Texte à lire »

###

Bonjour à tous les amis de Dol. Mille baisers Jeannot.
(Leparoux Alphonse était un cheminot de Dol-de-Bretagne, non revenu) |
La déportation
Gusen I
"Mis en quarantaine depuis notre
arrivée au camp central de Mauthausen (convoi du 6 avril 1944) c'est le 8
mai qu'un groupe de détenus est désigné pour Gusen 2.
Étant du nombre, Manuel le "Block friseur" espagnol qui sympathise avec les
Français me dit : « C'est très mauvais. » IL me donne un morceau de papier
où il a écrit "Buenos camarade" (qui me vaudra une bonne raclée par la
suite).
Le chef de bloc s'appelle Fernand, un Espagnol lui aussi. Un autre convoi
part pour Melk, eux auront plus de chance.
Nous partons dans un camion qui nous transporte d'abord à Gusen 1 où nous
passons deux nuits dans les combles d'un vieux bâtiment en pierre avant
d'être dirigés vers Gusen 2, tout à côté. Apparemment le camp est en
construction et les premiers jours nous installons des châlits et y mettons
de la paille. Entre les baraquements c'est un bourbier, à part l'allée de
sortie du camp qui mène à un simple portail grillagé gradé par des "posten".
Nous faisons connaissance avec les "kapos", genre débiles mentaux qui
matraquent pour un rien. Ce sont surtout des Polonais et des Allemands.
Ils nous emmènent à côté d'un grand concasseur à Gusen 1 pour y chercher des
pierres que nous déversons entre les baraques, et nous font faire des
corvées pour aménager le camp.

###

Consignes »
#1 Recopiez le passage du récit sur Gusen depuis « Nous partons dans » jusqu'à « et des Allemands. » inclus.
#2 Pour chaque affirmation, dites par oui ou non si elle concorde avec le récit sur Gusen, en citant les mots décisifs du texte : (a) le convoi arrivé à Mauthausen est celui du 6 avril 1944 ; (b) le chef de bloc, Fernand, est polonais ; (c) les détenus passent deux nuits à Gusen 1 avant d'aller à Gusen 2.

Extrait des données »
###

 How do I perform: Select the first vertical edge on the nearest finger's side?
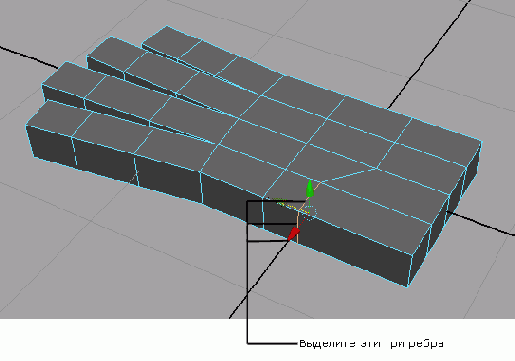point(74,152)
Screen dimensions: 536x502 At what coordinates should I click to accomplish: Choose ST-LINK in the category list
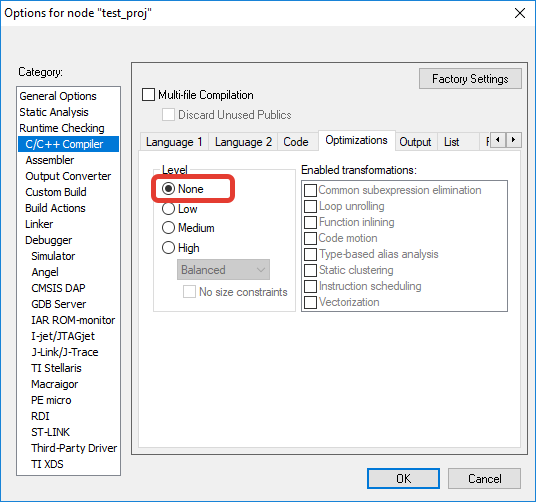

###

Réponses »
#1
Nous partons dans un camion qui nous transporte d'abord à Gusen 1 où nous
passons deux nuits dans les combles d'un vieux bâtiment en pierre avant
d'être dirigés vers Gusen 2, tout à côté. Apparemment le camp est en
construction et les premiers jours nous installons des châlits et y mettons
de la paille. Entre les baraquements c'est un bourbier, à part l'allée de
sortie du camp qui mène à un simple portail grillagé gradé par des "posten".
Nous faisons connaissance avec les "kapos", genre débiles mentaux qui
matraquent pour un rien. Ce sont surtout des Polonais et des Allemands.

#2
(a) Oui : « convoi du 6 avril 1944 ».
(b) Non : « Le chef de bloc s'appelle Fernand, un Espagnol lui aussi ».
(c) Oui : « passons deux nuits dans les combles d'un vieux bâtiment en pierre avant d'être dirigés vers Gusen 2 ».